Friday, September 19, 2008
Posted by D. Daniel Sokol
Tim Brennan of the University of Maryland-Baltimore Department of Economics has written FTC vs. Whole Foods: Which Standards? Which Substitutes?
ABSTRACT: If email traffic over the American Bar Association’s Antitrust Section “conversation” list is any indication, the recent 2-1 decision by a panel of the U.S. Court of Appeals for the DC Circuit Court in FTC v. Whole Foods is the hottest current topic, at least in the U.S. corner of the competition policy community. In that decision, the DC Circuit reversed a district court’s denial of the U.S. Federal Trade Commission’s (“FTC’s”) request to enjoin Whole Foods’ acquisition of Wild Oats.
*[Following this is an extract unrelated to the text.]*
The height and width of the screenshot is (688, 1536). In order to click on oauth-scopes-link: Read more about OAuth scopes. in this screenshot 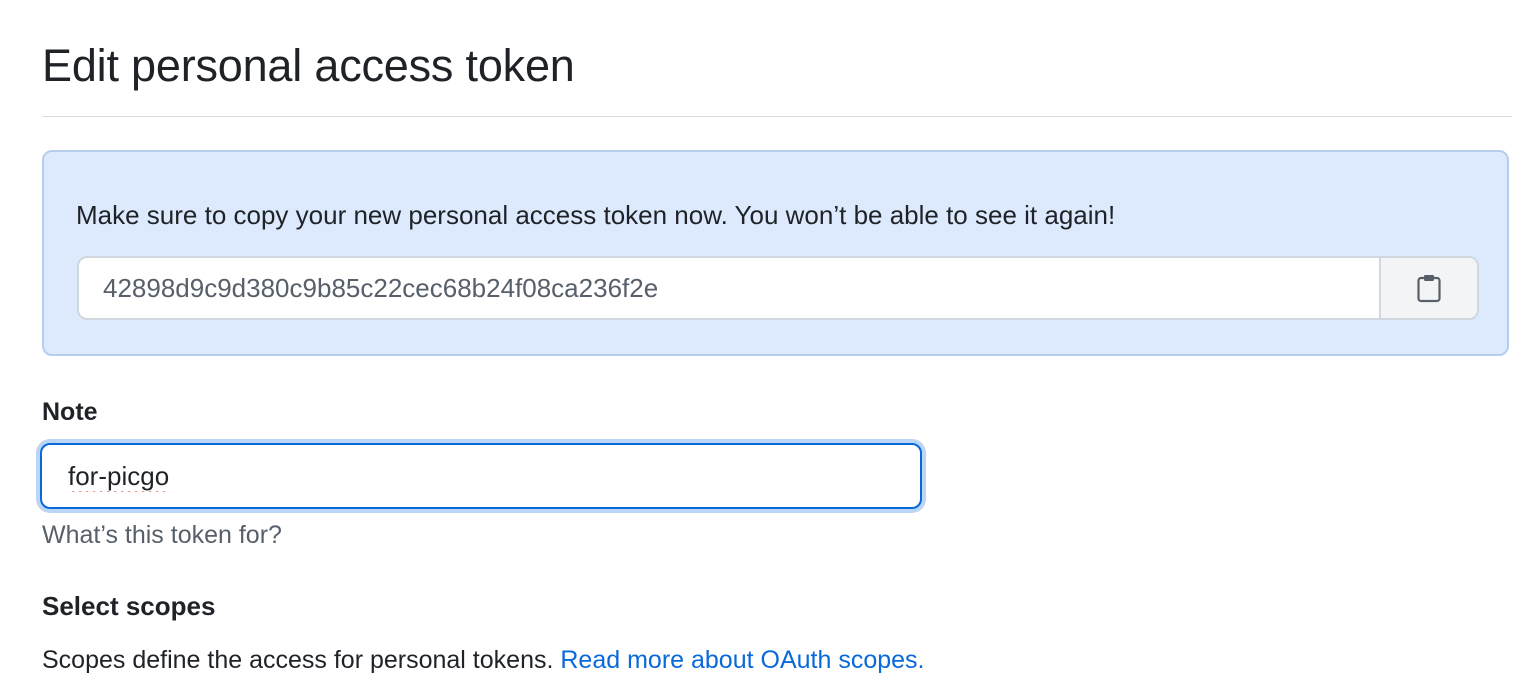, I will do `click(742, 660)`.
The FTC provided evidence and expert testimony supporting a claim that these were the two largest chains of “premium, natural, and organic supermarkets” (“PNOS”). The parties contended that the firms would lack market power after the merger because consumers would respond to higher prices by going to conventional grocery stores.
The decision has inspired so much comment because of the quantity of issues it raises. In this article, I briefly discuss some legal issues, then turn to aspects of market definition, and conclude with observations relating to recent discussions on the role of distributional considerations in merger assessment.